Ospedale di Terracina, anche il Pd ha la sua mozione


Nella giornata di ieri, attraverso la consigliera comunale Valentina Berti, il Pd ha depositato una Mozione al consiglio comunale  inerente all’Ospedale di Terracina.

«Come sezione locale del PD – si legge in una nota diramata dal segretario cittadino Daniele Cervelloni – rispetto alle polemiche di questi giorni, inerenti ad un servizio evidentemente provvisorio e di carattere meramente emergenziale, abbiamo sentito la necessità di sostenere una più ampia ed articolata posizione. Se una cosa questa pandemia ci ha insegnato è che nella gestione ed organizzazione dei servizi della salute dobbiamo adottare paradigmi e schemi nuovi.

Lo stesso Direttore generale della ASL, Giorgio Casati, di recente ha richiamato  la  necessità di operare su uno schema di integrazione, cooperazione, superamento di steccati organizzativi.

In questo senso, abbiamo quindi avanzato le nostre richieste al Consiglio comunale atte ad impegnare il Sindaco a sostenerle sui tavoli di competenza.

In primo luogo, mai abbandonare la visione strategica di insieme in quanto si può contrastare un evento terribile come questo se tutte le componenti pubbliche e private sono in grado di lavorare in modo sinergico in cui, però, i processi di programmazione e pianificazione non possono non essere esercitati dal decisore pubblico.

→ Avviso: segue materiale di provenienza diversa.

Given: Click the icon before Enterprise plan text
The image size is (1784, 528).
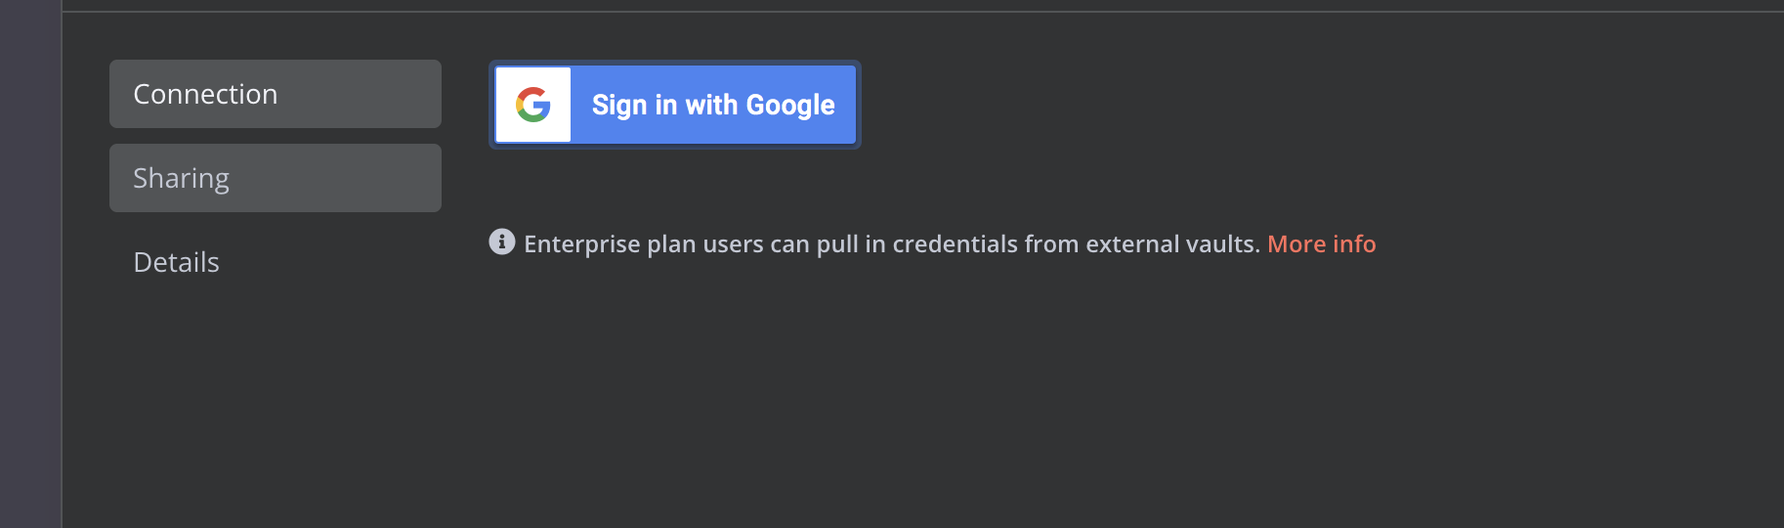Looking at the screenshot, I should pos(502,242).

Nello specifico, non possiamo non riflettere come i più esposti a questa epidemia siano stati proprio i più anziani e fragili nei confronti dei quali è opportuno mettere in atto modelli di salute proattivi in grado di far spostare servizi ed operatori verso gli stessi piuttosto che obbligare gli anziani di andare alla caccia dei servizi e della ricerca di cure.  La medicina di comunità e l’infermiere di famiglia possono essere una prima risposta alla criticità che l’invecchiamento della popolazione ci impone.

Del pari, non va trascurato neppure il ruolo che nella cura e tutela della salute può avere l’ospedale tanto da obbligarci a rivalutare e a valorizzare gli ospedali di Terracina e Fondi la cui organizzazione in presidio, autonoma ed interdipendente, va sicuramente verificata ai fini del ripristino della funzione.

In modo particolare, va potenziato in mezzi, uomini e servizi l’ospedale Fiorini nel quale coesistono tre componenti: l’ospedaliera, l’universitaria e la distrettuale-territoriale.

Quindi, non solo la semplice richiesta di un  servizio come quello ambulatoriale, a nostro avviso meritevole di attenzione solo in un quadro così disegnato, ma un articolato piano riorganizzativo che tra i DEA di Latina e Formia qualifichi ancor più la vocazione dei moderni ospedali di Terracina e Fondi. La nostra posizione, quindi, rispetto soprattutto alle polemiche politiche sorte in questi giorni a causa della chiusura dell’ambulatorio di ostetricia, che ha portato il Sindaco a scrivere al Presidente della Regione anziché al Direttore generale della ASL, unico vero autore competente della decisione sanitaria, è quella di rifuggire da sterili battaglie campanilistiche e di posizionamento evidentemente politico-elettorale, affermando, al contrario, un’azione politica congiunta più ampia, incisiva ed articolata, che sappia rimettere al centro della discussione il valore sociale del diritto alla salute nelle sedi opportune dove certe battaglie dovrebbero essere realmente e significativamente condotte.

In questo senso, quindi, l’obiettivo è quello di migliorare la sanità pontina non con gli annunci, ma attraverso la proposta di una migliore organizzazione sanitaria a cui chiedere anche nuovi investimenti utili a rendere più efficiente l’organizzazione territoriale ed il lavoro dei nostri operatori sanitari che, già durante questa emergenza, hanno comunque dato ampia dimostrazione di abnegazione e professionalità, riducendo in maniera importante il pericolo di contagio nella popolazione».